• [TEXT EXCERPT]:

The Connection between Cancer & the Immune System
Cancer Research Institute 2003

In 1909, a scientist by the name of Paul Ehrlich proposed that the incidence of cancer would be much greater were it not for the vigilance of our immune defense system in identifying and eliminating nascent tumor cells. This suggestion gave birth to the generally accepted concept that the immune system plays a vital role in the identification and elimination of transformed cells. About 50 years later, two scientists, Lewis Thomas and Frank MacFarlane Burnet, took Paul Ehrlich’s original idea a step further and proposed that a special type of immune cell called a T cell was the pivotal sentinel in the immune system’s response against cancer. This elaboration led to the coinage of the term “immune surveillance or immunosurveillance” to describe the concept whereby the immune system is on perpetual alert against transformed cells.

As dictated by the scientific method, theories must in the course of time either withstand rigorous experimental testing, crumble and be discarded or be improved upon. This basic requirement brought the theory of immunosurveillance under severe attack and great controversy when scientists like Osías Stutman showed in the 1970s that mice supposedly lacking an intact immune system (so-called nude mice) did not become more susceptible to tumor growth as predicted by the theory.

Thus, the theory of immunosurveillance remained controversial until an important scientific article entitled “IFN-gamma and lymphocytes prevent primary tumor development and shape tumor immunogenicity” was published in the journal Nature on April 26, 2001. This breakthrough article was authored by Robert D. Schreiber, Ph.D., and his colleagues at Washington University School of Medicine, St. Louis, MO, in collaboration with Lloyd J. Old, M.D., of the Ludwig Institute for Cancer Research and Memorial Sloan-Kettering Cancer Center, New York, NY. The experimental evidence presented in their paper unambiguously showed that the immune system can and often does prevent tumors from developing, and thus plays a strong protective role against cancer. These researchers also uncovered important new insights regarding the immune system and tumor development that they dubbed “immunoediting.”

• [DATASET EXCERPTS]:
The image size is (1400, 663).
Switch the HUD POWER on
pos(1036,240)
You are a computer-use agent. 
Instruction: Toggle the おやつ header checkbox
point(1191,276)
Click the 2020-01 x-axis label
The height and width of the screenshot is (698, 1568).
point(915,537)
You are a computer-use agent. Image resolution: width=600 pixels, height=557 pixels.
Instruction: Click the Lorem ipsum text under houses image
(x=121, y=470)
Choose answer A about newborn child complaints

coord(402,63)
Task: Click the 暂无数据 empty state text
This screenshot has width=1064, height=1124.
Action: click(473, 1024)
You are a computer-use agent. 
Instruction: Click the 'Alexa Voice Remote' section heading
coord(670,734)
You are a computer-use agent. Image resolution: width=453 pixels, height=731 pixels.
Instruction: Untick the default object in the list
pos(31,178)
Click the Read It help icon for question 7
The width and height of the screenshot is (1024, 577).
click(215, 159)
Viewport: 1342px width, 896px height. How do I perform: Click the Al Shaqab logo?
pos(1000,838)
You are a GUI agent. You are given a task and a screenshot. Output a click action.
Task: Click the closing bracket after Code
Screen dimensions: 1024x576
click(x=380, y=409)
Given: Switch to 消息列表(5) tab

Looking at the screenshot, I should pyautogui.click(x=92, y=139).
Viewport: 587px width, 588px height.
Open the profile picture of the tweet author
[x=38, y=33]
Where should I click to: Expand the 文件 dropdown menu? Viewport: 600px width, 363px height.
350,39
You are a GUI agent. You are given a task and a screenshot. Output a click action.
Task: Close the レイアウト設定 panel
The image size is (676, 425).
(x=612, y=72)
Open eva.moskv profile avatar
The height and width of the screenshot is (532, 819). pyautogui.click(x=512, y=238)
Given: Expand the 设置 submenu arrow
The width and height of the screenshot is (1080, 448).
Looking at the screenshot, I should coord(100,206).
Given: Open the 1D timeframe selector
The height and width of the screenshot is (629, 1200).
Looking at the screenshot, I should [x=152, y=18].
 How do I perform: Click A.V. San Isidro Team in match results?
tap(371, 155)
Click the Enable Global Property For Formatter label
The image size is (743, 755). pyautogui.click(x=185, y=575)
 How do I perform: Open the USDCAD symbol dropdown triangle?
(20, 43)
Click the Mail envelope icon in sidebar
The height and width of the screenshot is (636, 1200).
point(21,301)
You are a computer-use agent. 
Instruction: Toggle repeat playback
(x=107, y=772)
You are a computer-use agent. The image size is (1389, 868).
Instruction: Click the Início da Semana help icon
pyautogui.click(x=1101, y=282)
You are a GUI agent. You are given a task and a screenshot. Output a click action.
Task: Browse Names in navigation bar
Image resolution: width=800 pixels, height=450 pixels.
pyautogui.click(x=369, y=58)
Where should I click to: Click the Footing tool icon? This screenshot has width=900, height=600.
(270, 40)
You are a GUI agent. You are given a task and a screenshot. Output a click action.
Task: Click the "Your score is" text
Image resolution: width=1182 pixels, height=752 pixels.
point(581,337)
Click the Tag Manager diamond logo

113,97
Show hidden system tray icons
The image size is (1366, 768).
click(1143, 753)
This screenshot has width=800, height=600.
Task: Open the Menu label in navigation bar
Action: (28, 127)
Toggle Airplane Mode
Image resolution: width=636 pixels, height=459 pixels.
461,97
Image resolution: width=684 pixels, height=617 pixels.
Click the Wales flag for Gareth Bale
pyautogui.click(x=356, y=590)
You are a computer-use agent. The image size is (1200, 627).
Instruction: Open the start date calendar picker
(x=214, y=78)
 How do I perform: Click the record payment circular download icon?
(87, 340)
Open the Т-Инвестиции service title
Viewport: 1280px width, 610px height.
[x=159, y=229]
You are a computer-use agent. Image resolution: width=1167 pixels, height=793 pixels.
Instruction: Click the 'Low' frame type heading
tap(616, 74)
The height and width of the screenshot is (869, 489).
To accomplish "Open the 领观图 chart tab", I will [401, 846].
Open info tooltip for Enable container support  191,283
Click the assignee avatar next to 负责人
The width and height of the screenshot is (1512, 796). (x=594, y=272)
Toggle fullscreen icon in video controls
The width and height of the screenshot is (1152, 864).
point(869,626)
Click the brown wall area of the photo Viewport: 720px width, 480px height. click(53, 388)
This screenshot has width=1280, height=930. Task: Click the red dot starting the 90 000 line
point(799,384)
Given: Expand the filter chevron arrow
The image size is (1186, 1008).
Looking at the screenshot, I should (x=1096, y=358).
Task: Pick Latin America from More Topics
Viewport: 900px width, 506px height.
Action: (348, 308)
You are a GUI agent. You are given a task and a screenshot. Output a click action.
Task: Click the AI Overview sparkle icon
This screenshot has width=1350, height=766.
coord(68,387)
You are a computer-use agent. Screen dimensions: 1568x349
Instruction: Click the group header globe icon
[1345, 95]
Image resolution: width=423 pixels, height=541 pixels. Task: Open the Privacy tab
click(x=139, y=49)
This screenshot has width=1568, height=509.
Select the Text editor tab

• [TASK ITEM A]:
Reproduce the passage on cancer and the immune system word for word, starting at the words "As dictated by" and ending after "by the theory.".
• [TASK ITEM B]:
According to the passage on cancer and the immune system, in what journal and on what date was the article "IFN-gamma and lymphocytes prevent primary tumor development and shape tumor immunogenicity" published?
• [TASK ITEM C]:
Which people does the passage on cancer and the immune system name?
Rely only on the passage on cancer and the immune system, setting the data aside.

• [WRITTEN REPLY A]:
As dictated by the scientific method, theories must in the course of time either withstand rigorous experimental testing, crumble and be discarded or be improved upon. This basic requirement brought the theory of immunosurveillance under severe attack and great controversy when scientists like Osías Stutman showed in the 1970s that mice supposedly lacking an intact immune system (so-called nude mice) did not become more susceptible to tumor growth as predicted by the theory.

• [WRITTEN REPLY B]:
It was published in Nature on April 26, 2001.

• [WRITTEN REPLY C]:
Paul Ehrlich, Lewis Thomas, Frank MacFarlane Burnet, Osías Stutman, Robert D. Schreiber, Lloyd J. Old